• [How to complete this task]: Find the line in the entries below that contains "This screenshot has width=844, height=410.". Repeat it exactly, and every line after it through the line that contains "Click the hamburger".

• [Task material]:
•••••

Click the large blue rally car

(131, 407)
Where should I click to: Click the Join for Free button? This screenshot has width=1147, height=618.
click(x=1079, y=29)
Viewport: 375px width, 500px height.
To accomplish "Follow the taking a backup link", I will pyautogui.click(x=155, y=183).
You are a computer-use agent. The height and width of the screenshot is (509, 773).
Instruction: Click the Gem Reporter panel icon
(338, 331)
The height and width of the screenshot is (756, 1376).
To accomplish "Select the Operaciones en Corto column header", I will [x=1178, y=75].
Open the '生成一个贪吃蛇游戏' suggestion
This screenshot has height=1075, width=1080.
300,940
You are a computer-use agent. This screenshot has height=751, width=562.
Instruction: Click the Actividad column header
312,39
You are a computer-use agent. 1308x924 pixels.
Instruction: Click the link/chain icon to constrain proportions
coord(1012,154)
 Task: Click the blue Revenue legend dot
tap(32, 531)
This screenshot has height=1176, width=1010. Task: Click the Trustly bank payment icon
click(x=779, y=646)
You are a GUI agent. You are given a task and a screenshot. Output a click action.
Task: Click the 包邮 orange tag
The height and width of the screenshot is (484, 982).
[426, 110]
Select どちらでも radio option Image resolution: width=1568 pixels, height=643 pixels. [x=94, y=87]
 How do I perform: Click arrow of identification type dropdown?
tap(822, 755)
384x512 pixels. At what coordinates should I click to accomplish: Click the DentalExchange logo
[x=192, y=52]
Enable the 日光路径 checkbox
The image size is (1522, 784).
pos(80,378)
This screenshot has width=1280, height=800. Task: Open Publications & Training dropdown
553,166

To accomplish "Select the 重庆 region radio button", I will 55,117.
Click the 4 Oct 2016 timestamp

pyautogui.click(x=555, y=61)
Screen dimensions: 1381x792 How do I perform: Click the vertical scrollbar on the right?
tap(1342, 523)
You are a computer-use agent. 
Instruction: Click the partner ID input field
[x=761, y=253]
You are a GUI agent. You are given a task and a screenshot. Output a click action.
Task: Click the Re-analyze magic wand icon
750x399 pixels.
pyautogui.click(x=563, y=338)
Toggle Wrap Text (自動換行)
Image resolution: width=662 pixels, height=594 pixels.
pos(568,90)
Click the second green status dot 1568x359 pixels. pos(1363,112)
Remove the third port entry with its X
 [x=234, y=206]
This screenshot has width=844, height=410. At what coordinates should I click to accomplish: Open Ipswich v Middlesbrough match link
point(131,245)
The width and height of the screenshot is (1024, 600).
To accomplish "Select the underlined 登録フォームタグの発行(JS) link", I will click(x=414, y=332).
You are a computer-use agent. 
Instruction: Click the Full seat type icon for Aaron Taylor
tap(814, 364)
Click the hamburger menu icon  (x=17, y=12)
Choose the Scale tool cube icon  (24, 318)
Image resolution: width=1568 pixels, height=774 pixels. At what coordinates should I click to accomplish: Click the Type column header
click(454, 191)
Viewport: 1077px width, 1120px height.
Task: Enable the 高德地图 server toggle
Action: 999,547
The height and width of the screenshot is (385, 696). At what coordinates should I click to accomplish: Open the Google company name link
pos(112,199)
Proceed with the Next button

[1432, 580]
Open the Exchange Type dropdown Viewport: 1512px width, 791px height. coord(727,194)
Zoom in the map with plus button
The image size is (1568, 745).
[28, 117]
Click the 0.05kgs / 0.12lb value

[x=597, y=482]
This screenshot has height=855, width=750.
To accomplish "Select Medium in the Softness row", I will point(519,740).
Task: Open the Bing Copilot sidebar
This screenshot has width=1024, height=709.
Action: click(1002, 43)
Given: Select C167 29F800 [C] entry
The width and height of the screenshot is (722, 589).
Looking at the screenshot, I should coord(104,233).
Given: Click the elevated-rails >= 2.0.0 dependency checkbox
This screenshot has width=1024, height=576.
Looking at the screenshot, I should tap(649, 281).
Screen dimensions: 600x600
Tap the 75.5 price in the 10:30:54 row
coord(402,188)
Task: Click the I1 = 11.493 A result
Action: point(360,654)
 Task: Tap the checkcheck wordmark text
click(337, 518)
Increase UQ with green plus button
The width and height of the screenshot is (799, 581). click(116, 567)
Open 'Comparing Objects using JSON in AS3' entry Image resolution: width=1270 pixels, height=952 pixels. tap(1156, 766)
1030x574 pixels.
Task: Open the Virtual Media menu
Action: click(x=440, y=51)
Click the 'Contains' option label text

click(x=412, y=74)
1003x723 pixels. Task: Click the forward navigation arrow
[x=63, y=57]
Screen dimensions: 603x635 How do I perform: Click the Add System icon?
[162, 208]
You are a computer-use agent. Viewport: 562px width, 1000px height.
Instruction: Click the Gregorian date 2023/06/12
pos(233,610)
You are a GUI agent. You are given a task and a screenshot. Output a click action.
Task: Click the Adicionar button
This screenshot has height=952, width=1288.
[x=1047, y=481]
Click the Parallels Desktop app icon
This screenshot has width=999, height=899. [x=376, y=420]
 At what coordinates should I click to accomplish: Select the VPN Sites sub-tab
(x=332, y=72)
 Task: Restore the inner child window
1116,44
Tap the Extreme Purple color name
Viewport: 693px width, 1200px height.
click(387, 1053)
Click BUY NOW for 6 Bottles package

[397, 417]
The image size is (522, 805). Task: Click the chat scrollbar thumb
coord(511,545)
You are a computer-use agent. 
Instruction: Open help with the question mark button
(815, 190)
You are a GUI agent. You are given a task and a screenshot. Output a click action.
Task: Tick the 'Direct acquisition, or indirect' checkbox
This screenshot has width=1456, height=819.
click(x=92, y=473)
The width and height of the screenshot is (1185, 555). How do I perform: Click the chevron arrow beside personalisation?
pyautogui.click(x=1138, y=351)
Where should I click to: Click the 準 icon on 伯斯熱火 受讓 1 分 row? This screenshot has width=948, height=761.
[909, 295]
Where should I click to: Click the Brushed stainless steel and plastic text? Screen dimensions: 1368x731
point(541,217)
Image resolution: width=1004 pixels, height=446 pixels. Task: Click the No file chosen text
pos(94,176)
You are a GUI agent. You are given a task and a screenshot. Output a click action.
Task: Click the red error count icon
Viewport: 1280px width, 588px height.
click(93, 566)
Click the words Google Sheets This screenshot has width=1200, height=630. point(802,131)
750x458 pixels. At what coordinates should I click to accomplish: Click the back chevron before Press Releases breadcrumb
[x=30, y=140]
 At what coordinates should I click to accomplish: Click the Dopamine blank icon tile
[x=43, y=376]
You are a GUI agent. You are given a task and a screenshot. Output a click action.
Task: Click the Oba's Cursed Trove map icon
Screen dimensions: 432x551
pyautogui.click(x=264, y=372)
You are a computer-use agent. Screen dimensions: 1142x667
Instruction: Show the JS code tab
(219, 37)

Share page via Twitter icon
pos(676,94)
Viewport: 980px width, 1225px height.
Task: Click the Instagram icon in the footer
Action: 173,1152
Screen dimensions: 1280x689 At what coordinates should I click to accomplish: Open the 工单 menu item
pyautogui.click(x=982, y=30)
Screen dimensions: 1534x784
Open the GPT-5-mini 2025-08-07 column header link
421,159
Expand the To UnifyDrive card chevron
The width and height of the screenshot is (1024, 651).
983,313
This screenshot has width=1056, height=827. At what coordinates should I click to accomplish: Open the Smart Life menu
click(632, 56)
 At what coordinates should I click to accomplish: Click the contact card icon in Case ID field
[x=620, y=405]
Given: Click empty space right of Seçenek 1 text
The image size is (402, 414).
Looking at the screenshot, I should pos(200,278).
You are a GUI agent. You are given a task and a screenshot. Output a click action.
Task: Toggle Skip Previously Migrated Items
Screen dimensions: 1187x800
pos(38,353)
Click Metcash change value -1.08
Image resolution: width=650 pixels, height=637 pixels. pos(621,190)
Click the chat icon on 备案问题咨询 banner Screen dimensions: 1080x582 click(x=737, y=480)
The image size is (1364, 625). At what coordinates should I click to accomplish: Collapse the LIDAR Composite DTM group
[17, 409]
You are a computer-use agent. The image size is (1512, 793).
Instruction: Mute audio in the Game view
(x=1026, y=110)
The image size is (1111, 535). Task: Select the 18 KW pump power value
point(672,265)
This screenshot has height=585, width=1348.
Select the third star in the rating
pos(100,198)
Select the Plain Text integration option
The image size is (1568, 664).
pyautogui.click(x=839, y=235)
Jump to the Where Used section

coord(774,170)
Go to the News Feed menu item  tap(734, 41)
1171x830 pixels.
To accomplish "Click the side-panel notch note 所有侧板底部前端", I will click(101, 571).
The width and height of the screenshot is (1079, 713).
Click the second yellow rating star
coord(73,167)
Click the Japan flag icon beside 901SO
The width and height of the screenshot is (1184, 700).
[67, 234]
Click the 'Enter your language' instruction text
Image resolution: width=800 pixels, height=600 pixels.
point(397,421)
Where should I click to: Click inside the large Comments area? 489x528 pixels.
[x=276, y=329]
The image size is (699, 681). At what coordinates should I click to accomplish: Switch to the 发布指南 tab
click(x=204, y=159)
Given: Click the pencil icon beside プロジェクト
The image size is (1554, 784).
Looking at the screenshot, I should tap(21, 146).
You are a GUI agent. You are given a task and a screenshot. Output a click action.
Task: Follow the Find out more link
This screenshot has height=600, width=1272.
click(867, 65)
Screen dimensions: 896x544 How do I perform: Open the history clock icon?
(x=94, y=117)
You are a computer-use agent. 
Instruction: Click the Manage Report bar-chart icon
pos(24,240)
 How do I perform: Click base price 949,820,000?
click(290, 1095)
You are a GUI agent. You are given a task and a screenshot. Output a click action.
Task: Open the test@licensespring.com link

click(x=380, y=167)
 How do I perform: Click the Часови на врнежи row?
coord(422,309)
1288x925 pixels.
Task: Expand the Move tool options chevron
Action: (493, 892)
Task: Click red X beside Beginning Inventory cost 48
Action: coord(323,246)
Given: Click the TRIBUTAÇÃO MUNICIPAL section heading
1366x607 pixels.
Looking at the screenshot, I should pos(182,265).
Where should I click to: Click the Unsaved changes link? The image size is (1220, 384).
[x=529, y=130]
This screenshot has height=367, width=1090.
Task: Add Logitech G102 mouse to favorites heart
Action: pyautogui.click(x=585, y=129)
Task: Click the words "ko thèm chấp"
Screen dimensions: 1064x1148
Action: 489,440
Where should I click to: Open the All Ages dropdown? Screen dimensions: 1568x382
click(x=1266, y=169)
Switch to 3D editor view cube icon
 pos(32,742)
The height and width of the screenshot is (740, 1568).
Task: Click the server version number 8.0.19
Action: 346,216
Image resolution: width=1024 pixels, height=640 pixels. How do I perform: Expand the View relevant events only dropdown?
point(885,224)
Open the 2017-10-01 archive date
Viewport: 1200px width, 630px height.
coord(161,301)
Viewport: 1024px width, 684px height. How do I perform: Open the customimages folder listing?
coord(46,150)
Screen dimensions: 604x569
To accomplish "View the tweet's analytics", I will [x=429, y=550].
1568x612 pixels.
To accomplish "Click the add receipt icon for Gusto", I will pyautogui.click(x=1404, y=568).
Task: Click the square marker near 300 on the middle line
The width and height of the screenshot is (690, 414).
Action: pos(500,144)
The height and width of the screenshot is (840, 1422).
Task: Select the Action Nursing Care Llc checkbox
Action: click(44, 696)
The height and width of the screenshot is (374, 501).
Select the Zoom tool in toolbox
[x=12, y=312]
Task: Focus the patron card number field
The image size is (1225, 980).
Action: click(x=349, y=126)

•••••

• [Reply]:
This screenshot has width=844, height=410. At what coordinates should I click to accomplish: Open Ipswich v Middlesbrough match link
point(131,245)
The width and height of the screenshot is (1024, 600).
To accomplish "Select the underlined 登録フォームタグの発行(JS) link", I will click(x=414, y=332).
You are a computer-use agent. 
Instruction: Click the Full seat type icon for Aaron Taylor
tap(814, 364)
Click the hamburger menu icon  (x=17, y=12)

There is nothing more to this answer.